The long-running and surprisingly quick saga of the Food and Drug Administration Safety and Innovation Act (FDASIA) may have just encountered its first, albeit minor, setback.
Senate Majority Leader Harry Reid (D-NV) said he was forced to set up a procedural vote for Monday, 21 May after apparent disagreement emerged over which amendments would be permitted to be debated, reports The Hill.
The 21 May vote will be to end debate on FDASIA, otherwise known as cloture.
The setback comes after Reid gave impassioned remarks regarding his personal stake in the user fee legislation, which would empower the US Food and Drug Administration (FDA) with additional tools to fight drug shortages.

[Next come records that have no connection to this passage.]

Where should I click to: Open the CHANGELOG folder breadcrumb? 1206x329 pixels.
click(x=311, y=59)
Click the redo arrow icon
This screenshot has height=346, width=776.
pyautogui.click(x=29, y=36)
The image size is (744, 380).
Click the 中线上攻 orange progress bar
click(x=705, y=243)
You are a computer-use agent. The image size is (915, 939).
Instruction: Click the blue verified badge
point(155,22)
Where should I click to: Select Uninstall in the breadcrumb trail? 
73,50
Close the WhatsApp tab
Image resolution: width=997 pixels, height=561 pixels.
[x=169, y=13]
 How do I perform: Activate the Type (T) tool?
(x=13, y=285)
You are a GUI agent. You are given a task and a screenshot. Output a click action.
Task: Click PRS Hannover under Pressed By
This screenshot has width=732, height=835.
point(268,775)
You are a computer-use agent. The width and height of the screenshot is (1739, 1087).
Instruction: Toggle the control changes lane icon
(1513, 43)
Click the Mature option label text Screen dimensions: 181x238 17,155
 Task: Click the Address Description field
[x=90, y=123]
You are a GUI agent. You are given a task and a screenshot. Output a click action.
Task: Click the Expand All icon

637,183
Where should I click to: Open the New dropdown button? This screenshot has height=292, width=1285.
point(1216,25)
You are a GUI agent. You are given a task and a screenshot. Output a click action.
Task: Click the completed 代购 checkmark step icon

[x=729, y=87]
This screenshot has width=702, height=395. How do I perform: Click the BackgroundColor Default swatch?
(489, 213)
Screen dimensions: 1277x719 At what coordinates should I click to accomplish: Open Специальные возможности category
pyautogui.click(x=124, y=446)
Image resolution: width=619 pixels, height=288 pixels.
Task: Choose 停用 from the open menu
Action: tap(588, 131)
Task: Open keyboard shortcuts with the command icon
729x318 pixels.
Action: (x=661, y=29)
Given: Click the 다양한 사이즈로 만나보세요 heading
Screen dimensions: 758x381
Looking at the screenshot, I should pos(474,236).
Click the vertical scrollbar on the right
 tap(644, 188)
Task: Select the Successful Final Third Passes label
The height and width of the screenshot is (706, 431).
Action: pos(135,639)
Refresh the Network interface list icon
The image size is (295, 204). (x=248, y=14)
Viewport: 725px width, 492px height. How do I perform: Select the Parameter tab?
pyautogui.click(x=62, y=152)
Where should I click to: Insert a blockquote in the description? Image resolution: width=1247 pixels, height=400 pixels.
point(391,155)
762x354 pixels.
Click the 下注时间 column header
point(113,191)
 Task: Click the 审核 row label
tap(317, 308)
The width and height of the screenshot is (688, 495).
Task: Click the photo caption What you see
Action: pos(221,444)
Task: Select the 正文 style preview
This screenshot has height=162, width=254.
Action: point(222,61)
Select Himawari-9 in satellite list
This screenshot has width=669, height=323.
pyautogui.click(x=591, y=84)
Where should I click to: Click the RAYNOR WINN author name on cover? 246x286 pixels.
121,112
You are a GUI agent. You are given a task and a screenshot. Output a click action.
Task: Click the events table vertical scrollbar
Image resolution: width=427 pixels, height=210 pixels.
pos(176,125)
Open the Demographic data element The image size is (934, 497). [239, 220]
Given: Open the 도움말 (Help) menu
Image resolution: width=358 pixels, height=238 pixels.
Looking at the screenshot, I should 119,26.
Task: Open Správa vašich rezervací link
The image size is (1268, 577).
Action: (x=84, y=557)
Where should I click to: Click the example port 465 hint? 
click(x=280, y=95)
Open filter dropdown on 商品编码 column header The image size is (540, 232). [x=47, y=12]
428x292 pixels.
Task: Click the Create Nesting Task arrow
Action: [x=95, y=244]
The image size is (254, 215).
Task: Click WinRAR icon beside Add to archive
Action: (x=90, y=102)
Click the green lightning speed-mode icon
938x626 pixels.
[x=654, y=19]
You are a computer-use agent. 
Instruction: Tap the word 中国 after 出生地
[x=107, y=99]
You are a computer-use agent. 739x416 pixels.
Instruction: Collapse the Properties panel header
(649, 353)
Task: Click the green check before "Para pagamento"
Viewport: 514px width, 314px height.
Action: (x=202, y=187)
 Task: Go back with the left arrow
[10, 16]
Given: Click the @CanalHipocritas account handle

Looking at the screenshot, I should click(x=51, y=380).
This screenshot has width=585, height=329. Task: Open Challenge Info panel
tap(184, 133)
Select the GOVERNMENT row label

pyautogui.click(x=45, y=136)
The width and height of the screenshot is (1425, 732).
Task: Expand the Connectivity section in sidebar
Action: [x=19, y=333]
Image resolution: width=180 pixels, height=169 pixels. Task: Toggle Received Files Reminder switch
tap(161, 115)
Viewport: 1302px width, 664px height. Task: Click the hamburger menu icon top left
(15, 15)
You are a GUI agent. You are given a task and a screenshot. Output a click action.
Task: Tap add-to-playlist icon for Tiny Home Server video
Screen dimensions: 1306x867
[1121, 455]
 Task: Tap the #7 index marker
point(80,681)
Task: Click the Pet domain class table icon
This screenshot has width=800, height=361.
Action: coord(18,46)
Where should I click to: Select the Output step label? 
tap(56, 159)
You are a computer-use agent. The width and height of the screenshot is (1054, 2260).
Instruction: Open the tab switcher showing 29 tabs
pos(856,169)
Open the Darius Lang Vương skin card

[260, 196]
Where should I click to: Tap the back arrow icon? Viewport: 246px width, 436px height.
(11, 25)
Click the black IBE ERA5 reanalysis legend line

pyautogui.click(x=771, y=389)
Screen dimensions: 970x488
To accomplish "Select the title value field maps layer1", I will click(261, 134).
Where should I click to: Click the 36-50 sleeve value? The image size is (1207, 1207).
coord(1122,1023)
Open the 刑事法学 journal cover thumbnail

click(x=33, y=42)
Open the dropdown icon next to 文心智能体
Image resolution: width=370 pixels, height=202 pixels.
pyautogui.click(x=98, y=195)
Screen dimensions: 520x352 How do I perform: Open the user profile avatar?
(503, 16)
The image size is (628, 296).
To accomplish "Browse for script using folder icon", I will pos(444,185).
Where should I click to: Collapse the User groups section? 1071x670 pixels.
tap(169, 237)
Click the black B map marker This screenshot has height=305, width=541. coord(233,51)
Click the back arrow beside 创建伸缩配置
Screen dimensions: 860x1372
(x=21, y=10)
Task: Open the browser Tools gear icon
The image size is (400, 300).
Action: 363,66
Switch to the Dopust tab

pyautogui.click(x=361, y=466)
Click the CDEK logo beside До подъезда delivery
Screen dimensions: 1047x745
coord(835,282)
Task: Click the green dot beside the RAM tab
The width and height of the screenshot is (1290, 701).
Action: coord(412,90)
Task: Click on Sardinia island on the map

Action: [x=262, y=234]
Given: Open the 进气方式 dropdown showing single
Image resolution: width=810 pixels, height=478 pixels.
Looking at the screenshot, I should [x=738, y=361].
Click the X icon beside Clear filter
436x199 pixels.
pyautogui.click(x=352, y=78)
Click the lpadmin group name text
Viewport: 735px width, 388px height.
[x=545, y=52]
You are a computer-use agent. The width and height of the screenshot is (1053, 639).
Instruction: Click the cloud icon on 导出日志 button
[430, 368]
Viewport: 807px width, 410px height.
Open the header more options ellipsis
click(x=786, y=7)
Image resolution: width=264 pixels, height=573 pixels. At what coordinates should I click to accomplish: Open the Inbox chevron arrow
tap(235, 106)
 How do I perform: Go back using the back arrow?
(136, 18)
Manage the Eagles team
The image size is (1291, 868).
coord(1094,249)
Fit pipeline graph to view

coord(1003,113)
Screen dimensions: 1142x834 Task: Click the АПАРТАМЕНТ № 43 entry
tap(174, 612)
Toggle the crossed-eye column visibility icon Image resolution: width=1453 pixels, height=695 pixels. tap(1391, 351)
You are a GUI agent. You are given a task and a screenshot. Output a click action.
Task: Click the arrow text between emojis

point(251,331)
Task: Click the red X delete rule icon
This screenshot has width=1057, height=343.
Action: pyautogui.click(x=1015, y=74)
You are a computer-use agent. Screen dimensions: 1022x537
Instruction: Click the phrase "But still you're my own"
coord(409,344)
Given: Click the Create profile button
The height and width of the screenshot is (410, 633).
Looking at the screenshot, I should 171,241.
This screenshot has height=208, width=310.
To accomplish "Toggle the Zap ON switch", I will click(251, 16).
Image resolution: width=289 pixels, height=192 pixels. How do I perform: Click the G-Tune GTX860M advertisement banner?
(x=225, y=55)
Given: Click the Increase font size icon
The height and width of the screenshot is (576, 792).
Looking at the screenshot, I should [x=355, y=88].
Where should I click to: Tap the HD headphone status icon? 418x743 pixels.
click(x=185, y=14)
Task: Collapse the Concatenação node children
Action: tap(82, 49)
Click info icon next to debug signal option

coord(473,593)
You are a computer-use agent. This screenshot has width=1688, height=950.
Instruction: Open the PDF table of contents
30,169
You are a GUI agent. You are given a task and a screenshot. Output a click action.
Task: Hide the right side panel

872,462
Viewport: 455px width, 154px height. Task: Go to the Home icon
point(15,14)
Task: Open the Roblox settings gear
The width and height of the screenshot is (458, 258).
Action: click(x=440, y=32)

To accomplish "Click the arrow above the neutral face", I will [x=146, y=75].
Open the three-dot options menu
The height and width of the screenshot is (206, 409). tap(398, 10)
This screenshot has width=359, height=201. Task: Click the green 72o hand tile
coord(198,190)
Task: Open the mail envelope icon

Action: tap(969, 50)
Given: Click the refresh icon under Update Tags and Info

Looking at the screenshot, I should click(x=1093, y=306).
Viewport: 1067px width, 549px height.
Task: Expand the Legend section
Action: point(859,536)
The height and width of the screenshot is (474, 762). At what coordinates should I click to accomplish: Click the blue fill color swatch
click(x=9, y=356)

"As most senators know, my wife has been ill with cancer. And she had 20 weeks of chemotherapy," Reid said on the Senate floor. "Every week, we were worried that that drug wouldn't be there on that Monday morning… when she got those treatments."
Politico reports the procedural hang-up likely has to do with the "track-and-trace" system aimed at preventing counterfeit medications from entering into the supply chain, but The Hill noted Reid failed to specify which amendments or Senators were to blame for the delay.
The measure will now be subject to a motion to end debate on Monday, 21 May, with a final vote likely to occur on Wednesday, 23 May. The bill would then need to have its differences with the House's version worked out in a Conference Committee, at which time it would return to the Senate for a second and final round of votes before going to President Obama for his signature.
The White House indicated on 17 May it "strongly supports" the Senate's version of the legislation, but made no statement on whether it similarly supports the House's version of the legislation. The FDA Reform Act, the House's version of FDASIA, shares many of the same provisions.